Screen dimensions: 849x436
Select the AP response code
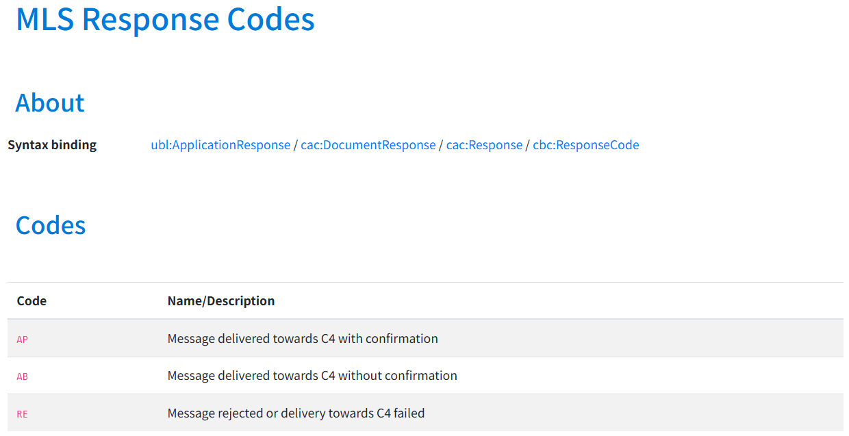(23, 339)
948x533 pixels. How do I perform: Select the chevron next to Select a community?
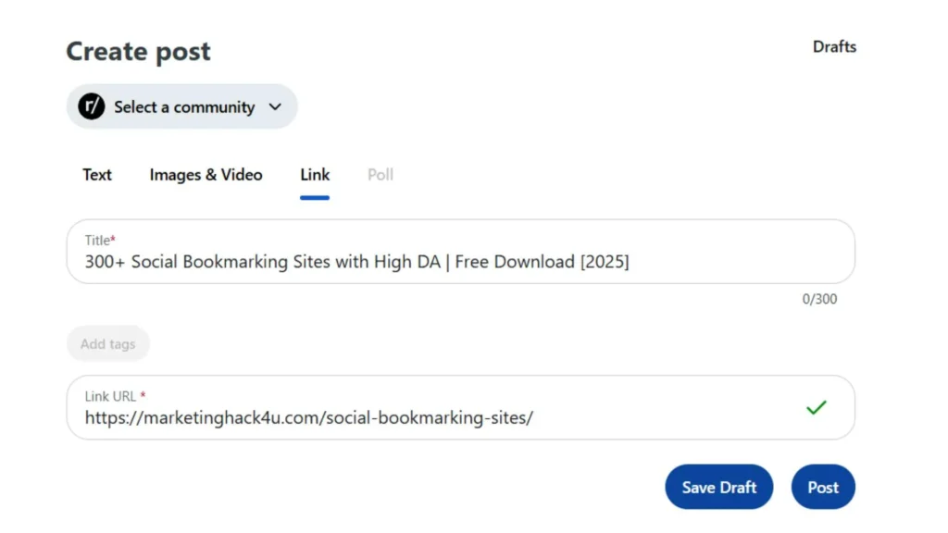(275, 107)
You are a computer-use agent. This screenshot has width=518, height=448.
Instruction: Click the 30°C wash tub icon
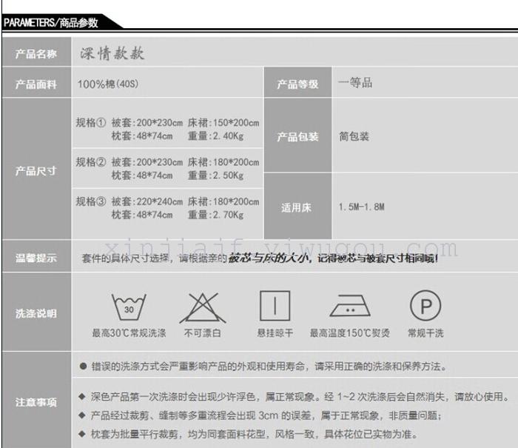(x=129, y=306)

# [Problem to solve]
Starting at the line that contains "You are a computer-use" and ending at the last line of the items, write those lines out again, requests included, but leave out the pictures. Multiply every coordinate in the answers by 1.95 and round each result to a whole number, with halves rounded up.

# [Right answer]
You are a computer-use agent. This screenshot has width=518, height=448.
Instruction: Click the 30°C wash tub icon
(x=252, y=597)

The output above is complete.